= Black Salt Collective =

American artist collective

Black Salt Collective is an American queer, women-of-color artist collective that currently consists of four California-based artists and curators: Sarah Biscarra-Dilley, Grace Rosario Perkins, Anna Luisa Petrisko, and Adee Roberson. Founded in 2012, Black Salt Collective's art practice crosses disciplines and media, including performance, video, installation, sound, painting, collage, textiles, sculpture, and printmaking.

== History ==
Founding member Anna Luisa Petrisko has explained that, among other commonalities, the group's members "all make artwork with the intention of healing. Healing ourselves, healing our communities, healing the past and healing the future." The group is known for expanding narratives of art practice and art history beyond male, Eurocentric points of view.

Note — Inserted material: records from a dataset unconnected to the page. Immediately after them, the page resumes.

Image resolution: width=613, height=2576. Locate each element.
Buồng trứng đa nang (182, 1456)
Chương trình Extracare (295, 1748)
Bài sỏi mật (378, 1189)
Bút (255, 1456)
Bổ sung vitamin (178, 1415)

As an artist collective, Black Salt Collective has exhibited at Artists’ Television Access, the San Francisco Public Library (as part of the Radar Reading Series), Verge Center for the Arts, MIX Festival, Outsider Festival, and Glitch Festival Australia. Black Salt Collective was a recipient of a Southern Exposure grant in 2013. In 2016 Black Salt Collective participated in the Artist in Residence Program at Facebook. As a curatorial collective, Black Salt Collective has held a curatorial residency at SOMArts (2016) resulting in the exhibition "Visions into Infinite Archives." They have spoken at the Open Engagement conference (2016), the University of California, Santa Barbara, and Occidental College (2017).

== Projects and exhibitions ==

===Visions Into Infinite Archives===
Black Salt Collective's curatorial residency opened in January 2016 in SOMArt's Main Gallery with the exhibition “Visions Into Infinite Archives.” featured 30 artists and filmmakers of color. The exhibition has been described as "energetically showcasing" a wide spectrum of artists of color engaging in equally varied disciplinary and conceptual approaches" while also " putting elements of their ancestry in dialogue with their lived experiences through inventive juxtapositions, many offering visions of utopian futures." The work in this exhibition "consists of indigenous-themed large-scale day-glow paintings, paper mâché masks with contorted features and varying expressions, performance-based videos and collages which adorn the walls."

===Space and Place===
A multimedia exhibition featuring images and video of the Black Salt Collective members singing and dancing in the confines of a room. This was shown at the Verge Center for the Arts in Sacramento in 2018.